DOCUMENT EXTRACT:
*** Begin section ***
And if you're eating, you are dying. They have poisoned your food. That must have been very frightening. Very much. And for about 30 years ago, you were not allowed to talk about your voices. The caregivers at the hospital thought that if you're not mention your voices, they will just go away. So we are not allowed to talk about them.

Vibeke Anderson (07:10 - 07:46)

And I got this antipsychotic medicine very much and in long periods of my life. So I was very distressing and I didn't do any activity at all. I was just sitting in my chair or lying in my bed and doing nothing. my, 

Mo Alsuwaidan (07:42 – 07:45) 

Was the medicine helping at all or, partially?

Vibeke Anderson (07:45- 08:22)

No, not really. I was not responding at the medicine. And I was just getting very fat because I didn't do any activity. I could eat and eat and eat because something in my brain told me that I was hungry. So at one point my weight was 110 kilograms because I was not doing any activity at all. I was just sitting and lying in my bed. 

Mo Alsuwaidan (08:23 – 08:25)

So there was no lifestyle treatment at that at that time? 

Vibeke Anderson (08:26 – 08:55)

No, not at all. And when you have a lot of weight, you don't have any self-confidence. You really think that what your voices are telling you is the truth. You think they're right. You are stupid. You are not intelligent. And nobody likes you.

Mo Alsuwaidan (08:55 - 08:57)

It's a very lonely experience, it sounds like.

Vibeke Anderson (08:58 - 09:15)

Yes. And at some point I tried to commit suicide several times because I had no hope in my life. I had no future. I was a pain in the ass for other people. That's how I felt. You know? 

Mo Alsuwaidan (09:15 – 09:22)

Yeah. You know that's a very profound way of putting it.

Mo Alsuwaidan (09:22- 09:42)

And, you know, I, I wanted to come back to you in a bit. But let me come to Dr. Louise because you've worked with patients with schizophrenia, as have I, as a practicing psychiatrist. And what Vibike is telling us, I think, echoes the experience of many patients. Some respond to medications. Some don't.
*** End section ***
TASKS TO PERFORM:
a - In the schizophrenia interview transcript, what was Vibeke Anderson's weight at its highest?
b - Extend the schizophrenia interview transcript past its final line.

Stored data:
*** Begin section ***
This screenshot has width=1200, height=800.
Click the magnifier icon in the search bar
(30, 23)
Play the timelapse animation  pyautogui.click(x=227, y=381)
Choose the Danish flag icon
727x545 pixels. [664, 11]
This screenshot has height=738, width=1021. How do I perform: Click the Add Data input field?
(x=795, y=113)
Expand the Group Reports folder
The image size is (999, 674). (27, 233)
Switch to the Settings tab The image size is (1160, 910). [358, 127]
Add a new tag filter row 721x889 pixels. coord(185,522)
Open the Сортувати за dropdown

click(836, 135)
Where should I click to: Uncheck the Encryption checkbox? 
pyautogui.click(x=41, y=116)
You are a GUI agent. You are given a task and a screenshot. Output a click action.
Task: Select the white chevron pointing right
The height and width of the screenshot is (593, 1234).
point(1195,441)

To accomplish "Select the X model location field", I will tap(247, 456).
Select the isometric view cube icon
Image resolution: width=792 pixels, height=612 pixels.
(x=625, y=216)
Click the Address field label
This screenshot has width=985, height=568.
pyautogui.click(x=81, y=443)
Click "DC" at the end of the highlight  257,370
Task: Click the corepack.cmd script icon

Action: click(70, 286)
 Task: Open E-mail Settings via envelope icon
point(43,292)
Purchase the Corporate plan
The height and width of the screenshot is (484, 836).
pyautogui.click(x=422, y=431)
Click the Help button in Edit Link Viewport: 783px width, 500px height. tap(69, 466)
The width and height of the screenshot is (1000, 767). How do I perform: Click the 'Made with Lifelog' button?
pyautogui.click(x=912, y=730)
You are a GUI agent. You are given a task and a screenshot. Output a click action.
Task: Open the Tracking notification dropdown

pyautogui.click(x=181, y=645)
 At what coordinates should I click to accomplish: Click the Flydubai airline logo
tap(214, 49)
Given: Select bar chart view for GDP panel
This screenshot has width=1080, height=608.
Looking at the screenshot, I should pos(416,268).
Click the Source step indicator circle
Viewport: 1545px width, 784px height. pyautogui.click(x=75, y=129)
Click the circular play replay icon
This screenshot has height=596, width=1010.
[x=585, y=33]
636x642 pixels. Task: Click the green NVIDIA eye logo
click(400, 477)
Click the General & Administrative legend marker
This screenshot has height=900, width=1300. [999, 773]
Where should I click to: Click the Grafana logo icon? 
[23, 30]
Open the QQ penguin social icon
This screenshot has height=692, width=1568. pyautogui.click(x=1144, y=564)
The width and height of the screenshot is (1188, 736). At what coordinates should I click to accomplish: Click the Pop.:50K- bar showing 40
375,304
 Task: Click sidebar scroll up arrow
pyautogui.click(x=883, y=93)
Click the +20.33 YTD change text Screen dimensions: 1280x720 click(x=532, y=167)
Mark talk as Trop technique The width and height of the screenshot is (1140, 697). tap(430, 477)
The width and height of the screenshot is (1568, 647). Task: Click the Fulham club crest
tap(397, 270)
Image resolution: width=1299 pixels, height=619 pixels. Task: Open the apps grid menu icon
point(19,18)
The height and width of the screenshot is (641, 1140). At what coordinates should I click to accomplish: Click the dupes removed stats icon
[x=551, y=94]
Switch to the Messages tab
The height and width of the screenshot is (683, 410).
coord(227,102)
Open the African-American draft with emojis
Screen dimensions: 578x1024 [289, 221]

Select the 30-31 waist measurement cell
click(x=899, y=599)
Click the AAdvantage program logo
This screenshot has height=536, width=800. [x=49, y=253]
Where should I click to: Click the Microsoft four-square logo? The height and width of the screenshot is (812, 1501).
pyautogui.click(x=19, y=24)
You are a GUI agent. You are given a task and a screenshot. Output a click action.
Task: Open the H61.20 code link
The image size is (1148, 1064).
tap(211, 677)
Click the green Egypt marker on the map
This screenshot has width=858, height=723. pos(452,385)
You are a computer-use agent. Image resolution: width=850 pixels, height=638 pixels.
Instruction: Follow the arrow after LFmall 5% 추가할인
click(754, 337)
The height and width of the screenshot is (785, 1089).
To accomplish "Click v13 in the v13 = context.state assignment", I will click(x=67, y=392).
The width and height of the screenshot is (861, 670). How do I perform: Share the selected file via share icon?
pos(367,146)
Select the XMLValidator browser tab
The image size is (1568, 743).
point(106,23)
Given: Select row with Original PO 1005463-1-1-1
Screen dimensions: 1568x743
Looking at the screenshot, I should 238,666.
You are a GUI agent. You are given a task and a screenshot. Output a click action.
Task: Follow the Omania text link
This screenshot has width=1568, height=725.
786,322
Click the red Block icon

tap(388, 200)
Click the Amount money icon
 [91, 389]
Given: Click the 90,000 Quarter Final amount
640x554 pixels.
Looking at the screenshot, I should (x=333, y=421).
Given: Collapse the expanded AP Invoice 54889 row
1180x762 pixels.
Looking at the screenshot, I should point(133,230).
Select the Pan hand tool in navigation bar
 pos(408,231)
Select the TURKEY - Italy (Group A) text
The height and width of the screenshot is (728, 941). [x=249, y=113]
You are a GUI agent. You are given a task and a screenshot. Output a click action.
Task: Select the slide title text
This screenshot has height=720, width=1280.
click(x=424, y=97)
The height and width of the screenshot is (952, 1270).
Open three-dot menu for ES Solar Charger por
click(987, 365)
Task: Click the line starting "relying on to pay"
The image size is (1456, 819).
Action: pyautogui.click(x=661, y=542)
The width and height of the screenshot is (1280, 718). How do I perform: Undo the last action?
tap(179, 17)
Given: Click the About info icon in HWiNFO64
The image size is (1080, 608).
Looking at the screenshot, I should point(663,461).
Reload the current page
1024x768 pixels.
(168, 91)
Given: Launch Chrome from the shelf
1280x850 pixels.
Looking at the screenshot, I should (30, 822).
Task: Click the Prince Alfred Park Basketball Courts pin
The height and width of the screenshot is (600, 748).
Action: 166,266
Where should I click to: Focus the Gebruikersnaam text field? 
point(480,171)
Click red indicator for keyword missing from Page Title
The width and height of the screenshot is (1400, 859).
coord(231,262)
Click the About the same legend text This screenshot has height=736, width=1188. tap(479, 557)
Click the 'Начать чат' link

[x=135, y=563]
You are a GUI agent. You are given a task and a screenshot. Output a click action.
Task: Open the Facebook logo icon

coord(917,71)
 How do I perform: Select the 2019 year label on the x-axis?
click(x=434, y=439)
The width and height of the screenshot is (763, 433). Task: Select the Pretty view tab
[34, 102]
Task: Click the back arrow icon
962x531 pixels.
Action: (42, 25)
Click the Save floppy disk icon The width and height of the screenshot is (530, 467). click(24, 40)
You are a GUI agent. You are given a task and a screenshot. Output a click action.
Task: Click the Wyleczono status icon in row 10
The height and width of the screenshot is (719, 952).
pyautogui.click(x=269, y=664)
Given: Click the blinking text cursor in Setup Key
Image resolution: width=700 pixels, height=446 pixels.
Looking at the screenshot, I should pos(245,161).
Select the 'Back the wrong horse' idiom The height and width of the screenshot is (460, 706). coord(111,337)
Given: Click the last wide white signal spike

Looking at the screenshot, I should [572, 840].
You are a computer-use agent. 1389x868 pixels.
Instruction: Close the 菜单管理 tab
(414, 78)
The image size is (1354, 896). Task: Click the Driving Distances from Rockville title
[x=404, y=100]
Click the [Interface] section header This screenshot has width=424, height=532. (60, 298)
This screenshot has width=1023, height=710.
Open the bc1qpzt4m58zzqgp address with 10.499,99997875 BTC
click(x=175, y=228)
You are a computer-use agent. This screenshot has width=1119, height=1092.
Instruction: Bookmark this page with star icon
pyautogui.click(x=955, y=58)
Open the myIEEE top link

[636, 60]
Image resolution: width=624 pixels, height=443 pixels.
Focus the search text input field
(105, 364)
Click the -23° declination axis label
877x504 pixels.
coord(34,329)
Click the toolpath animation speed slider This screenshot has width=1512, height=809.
*** End section ***
ANSWERS:
a - 110 kilograms.

b -
Mo Alsuwaidan (09:42 - 10:00)

And it can be a very lonely, frightening experience. Tell me and our viewers a bit about how your work with patients with schizophrenia led to the study we're talking about today with virtual reality-based therapy. 

Louise Glenthøj (10:00 – 10:13)

Yeah. So what we experienced was that not all patients benefited from antipsychotic medication. And some had severe side effects, kind of making them go off medication.

Louise Glenthøj (10:13 - 10:48)

And we saw that we needed to have some alternative, some therapeutic alternative. And at least in Denmark, therapies for psychotic disorders are not that prominent. We haven't got many treatment options that are non-pharmacological or non-medication. So we were inspired by some studies conducted in the UK, led by the late Professor Julian Leff, in which they actually exposed the patient to their distressing voice.

Louise Glenthøj (10:48 - 11:19)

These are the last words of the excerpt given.